How Should the Church Act Regarding Authority?

If we have to ignore Scripture and the character God desires to work in us, we are moving in the wrong direction!

I come back to this with a heavy sigh. I started it yesterday as the news unfolded of people breaching the Capitol building as the Trump rally changed gears. I know there were people there peacefully gathering, but a good many of them crossed the line.

As I watched the events unfold, I struggled to find some solid ground to stand on as I see people who call themselves Christians continue to support Trump regardless of what he says and does. At best, he sent mixed messages that were ambiguous enough to encourage what happened. At worst he incited insurrection, and stood by watching it happen, saying nothing until it was too late. Even then, it was a poor excuse for what he should have said.

The thing that troubles me most as I think about these things is the way Christians who support Trump and this “resistance” at at all costs ignore Scripture that is inconvenient. Paul defined the way followers of Jesus Christ should act regarding authority:

“Let every person be subject to the governing authorities.

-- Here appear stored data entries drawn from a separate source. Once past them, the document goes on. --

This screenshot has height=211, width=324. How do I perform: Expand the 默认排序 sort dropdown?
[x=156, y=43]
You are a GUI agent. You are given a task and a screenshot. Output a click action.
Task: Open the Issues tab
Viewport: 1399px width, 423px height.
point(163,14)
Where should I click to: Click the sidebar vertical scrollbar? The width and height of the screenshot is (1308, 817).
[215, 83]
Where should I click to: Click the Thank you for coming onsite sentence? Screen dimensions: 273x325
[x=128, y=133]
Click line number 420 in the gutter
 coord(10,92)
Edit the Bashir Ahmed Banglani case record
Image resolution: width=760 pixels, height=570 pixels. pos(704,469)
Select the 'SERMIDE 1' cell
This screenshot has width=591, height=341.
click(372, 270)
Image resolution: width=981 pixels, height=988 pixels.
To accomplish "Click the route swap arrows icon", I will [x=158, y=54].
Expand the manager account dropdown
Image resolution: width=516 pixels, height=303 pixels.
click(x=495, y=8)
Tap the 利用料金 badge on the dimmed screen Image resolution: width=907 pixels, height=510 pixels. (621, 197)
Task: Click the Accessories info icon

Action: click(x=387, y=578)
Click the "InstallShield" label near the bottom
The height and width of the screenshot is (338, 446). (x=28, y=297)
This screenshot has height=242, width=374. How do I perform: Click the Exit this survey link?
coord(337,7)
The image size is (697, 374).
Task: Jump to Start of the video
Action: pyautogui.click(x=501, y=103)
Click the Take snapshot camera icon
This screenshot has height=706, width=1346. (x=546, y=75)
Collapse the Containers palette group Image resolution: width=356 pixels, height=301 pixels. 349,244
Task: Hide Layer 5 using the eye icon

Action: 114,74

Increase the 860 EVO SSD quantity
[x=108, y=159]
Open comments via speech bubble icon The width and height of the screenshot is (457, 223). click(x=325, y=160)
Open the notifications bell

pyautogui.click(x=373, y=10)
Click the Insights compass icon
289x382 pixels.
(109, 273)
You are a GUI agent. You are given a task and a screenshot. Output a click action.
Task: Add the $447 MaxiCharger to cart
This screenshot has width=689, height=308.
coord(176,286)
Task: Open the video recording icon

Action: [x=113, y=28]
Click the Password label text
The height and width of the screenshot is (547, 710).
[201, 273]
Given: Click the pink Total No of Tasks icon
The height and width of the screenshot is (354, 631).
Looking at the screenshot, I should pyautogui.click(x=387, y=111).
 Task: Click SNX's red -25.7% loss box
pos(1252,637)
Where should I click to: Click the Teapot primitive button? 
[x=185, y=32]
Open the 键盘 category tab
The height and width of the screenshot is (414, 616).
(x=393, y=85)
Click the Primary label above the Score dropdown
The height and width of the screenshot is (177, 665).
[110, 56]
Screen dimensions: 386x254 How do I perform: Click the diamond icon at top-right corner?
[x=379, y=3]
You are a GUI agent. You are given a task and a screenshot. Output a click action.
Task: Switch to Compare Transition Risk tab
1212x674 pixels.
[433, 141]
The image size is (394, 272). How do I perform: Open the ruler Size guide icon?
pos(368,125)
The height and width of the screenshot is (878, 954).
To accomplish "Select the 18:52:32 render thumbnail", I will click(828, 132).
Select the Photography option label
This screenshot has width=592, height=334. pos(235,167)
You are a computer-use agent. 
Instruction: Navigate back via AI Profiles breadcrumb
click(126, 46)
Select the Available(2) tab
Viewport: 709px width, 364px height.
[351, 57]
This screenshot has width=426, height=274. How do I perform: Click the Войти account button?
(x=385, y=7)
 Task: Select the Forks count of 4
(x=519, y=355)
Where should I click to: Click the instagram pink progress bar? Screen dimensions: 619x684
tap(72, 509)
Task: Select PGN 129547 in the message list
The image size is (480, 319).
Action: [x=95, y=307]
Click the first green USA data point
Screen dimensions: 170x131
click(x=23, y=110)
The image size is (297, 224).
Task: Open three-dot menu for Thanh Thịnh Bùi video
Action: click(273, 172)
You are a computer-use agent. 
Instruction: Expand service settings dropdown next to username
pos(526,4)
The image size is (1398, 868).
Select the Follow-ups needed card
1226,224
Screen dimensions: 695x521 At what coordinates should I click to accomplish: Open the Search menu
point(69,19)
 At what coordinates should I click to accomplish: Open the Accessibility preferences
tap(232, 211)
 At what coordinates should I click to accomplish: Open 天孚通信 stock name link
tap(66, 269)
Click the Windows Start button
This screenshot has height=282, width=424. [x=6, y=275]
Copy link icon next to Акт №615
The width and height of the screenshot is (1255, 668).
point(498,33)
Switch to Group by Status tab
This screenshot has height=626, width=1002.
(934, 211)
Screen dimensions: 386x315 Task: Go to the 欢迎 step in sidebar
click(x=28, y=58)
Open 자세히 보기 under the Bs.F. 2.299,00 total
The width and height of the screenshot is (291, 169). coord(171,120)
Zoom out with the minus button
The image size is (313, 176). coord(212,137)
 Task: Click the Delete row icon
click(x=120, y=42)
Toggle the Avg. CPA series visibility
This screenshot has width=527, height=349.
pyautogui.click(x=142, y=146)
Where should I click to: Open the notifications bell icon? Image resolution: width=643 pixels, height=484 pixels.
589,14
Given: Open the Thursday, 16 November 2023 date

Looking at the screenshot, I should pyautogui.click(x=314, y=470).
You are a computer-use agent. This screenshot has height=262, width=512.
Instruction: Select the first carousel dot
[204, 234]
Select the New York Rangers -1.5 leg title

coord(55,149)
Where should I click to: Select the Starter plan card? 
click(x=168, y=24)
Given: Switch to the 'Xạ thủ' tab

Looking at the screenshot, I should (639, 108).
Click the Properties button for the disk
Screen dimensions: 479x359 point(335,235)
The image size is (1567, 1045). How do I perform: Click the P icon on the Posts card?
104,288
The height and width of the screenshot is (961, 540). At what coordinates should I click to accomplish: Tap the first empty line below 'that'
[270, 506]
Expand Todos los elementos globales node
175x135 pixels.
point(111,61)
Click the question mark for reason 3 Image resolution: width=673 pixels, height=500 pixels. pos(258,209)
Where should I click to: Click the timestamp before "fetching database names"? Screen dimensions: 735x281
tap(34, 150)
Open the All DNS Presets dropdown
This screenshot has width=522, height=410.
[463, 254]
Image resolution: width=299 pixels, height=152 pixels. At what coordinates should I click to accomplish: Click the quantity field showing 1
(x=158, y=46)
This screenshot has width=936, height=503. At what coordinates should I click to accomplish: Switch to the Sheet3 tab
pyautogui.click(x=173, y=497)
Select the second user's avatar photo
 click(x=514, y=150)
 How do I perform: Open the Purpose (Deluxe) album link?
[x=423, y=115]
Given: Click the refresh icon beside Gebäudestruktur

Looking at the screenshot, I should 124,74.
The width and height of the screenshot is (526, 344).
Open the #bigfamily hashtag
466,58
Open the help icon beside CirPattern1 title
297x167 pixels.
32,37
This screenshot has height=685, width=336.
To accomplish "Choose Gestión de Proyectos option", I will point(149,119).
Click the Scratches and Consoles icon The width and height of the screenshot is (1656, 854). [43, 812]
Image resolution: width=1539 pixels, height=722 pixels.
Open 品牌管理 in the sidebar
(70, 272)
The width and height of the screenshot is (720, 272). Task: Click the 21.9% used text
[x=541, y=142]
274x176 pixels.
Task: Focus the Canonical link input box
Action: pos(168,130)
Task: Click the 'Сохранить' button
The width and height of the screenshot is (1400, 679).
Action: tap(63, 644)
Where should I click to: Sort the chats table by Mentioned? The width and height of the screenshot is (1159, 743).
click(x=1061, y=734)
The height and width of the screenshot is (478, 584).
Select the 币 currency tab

For there is no authority except from God, and those that exist have been instituted by God. Therefore whoever resists the authorities resists what God has appointed, and those who resist will incur judgment.”

Romans 13:1-2

Peter, the rock on whom Jesus said he would build his church, said the same thing:

“Be subject for the Lord’s sake to every human institution, whether it be to the emperor as supreme, or to governors as sent by him….”

1 Peter 2:13-14

If you think insurrection is justified because Democrats are “bad” today, consider that Peter and Paul said these things at a time when their world was ruled by Nero.

Nero was a bad leader, even by pagan, Roman standards. He considered himself God. He persecuted Christians and had them publicly killed, lighting them on fire at night to light the City. Peter and Paul were both martyred under the rule of Nero.

You can’t equate the Democrats with Nero. To understand Peter and Paul’s words and apply them to today, we need to acknowledge and consider the historical context. We can’t justify resisting authority because Democrats are bad.

People might justify their resistance on other grounds. People might cite Peter’s example in the Book of Acts. Peter and John were arrested for preaching. (Acts 4:2-3) They were commanded not to preach about Jesus, but Peter and John refused to comply, saying,

“Which is right in God’s eyes: to listen to you, or to him? You be the judges! As for us, we cannot help speaking about what we have seen and heard.” 

Acts 4:19

They were arrested again for refusing to remain quiet. (Acts 5:20) Again, they were commanded not to speak, but they responded, “We must obey God rather than human beings!” (Acts 5:19) This time they were flogged and let go.

So which is it? Submit to authorities? Or boldly rebel?

Those are not the right questions. They don’t take Scripture seriously. We have to be careful to handle Scripture better than that.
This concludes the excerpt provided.